◆ **WHAT TO WORK ON**:
Using the book review below, answer each question briefly.
(a) What job did the author once hold for the Squamish nation?
(b) How many chapters does the book contain?
(c) Which three features make up the structure of each chapter?

◆ **PAGE EXTRACT**:
+--

The author—a direct descendant of Chief Hunter Jack of the N’Quat’qua Nation and a former elementary school principal for the Squamish nation—is a proponent of re-storying education in Canada, which she describes as “a process of dismantling old narratives to rebuild and re-story new narratives to include historically silenced voices in education, to make space for all stories of this place to be told.” Her book is aimed at educators, encouraging them to teach Indigenous history and interact with Indigenous students more authentically. To do this, she argues, educators need to unlearn the colonial framework of education. The book’s eight chapters include a history of how the public education system has failed the Indigenous people (and how to correct that failing), a discussion of how colonialism is manifested in the classroom, and a plan for assessing how these changes are being implemented. The chapter titled “Journey through Education,” in particular, is full of useful information from the author’s personal memories of an education that served to reinforce the colonial point of view to arguments for more Indigenous representation in school curricula to ways in which the grade-school curricula need to be revamped and updated. (This chapter also tackles weighty topics about representation and racism in the classroom.) This is all very heavy material, but the author doesn’t get bogged down. The structure of each chapter—including musical playlists to listen to as you read, a handful of questions for reflection, and a handy list of resources—makes for an easy read, one that not only explores the problems it raises but also offers a range of solutions. All of this combines to give the reader a thorough look at what the author finds lacking in the Canadian education system and the steps that can be taken to help correct it.

+--

◆ **MATERIAL**:
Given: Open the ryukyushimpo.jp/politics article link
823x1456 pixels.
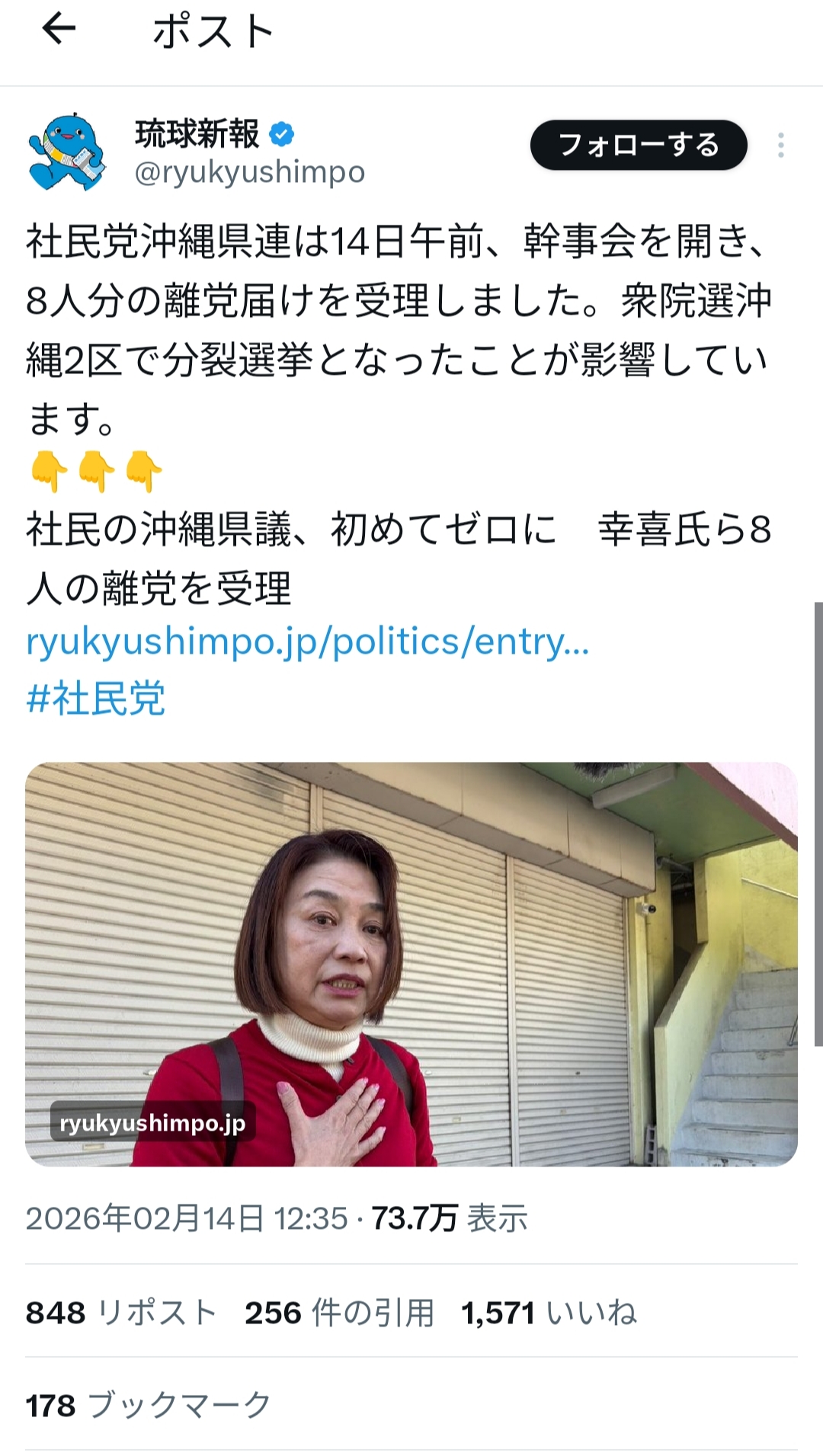Looking at the screenshot, I should [307, 642].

+--

◆ **SOLUTION TO THE PROBLEM**:
(a) She was an elementary school principal.
(b) Eight.
(c) Musical playlists to listen to while reading, a handful of questions for reflection, and a list of resources.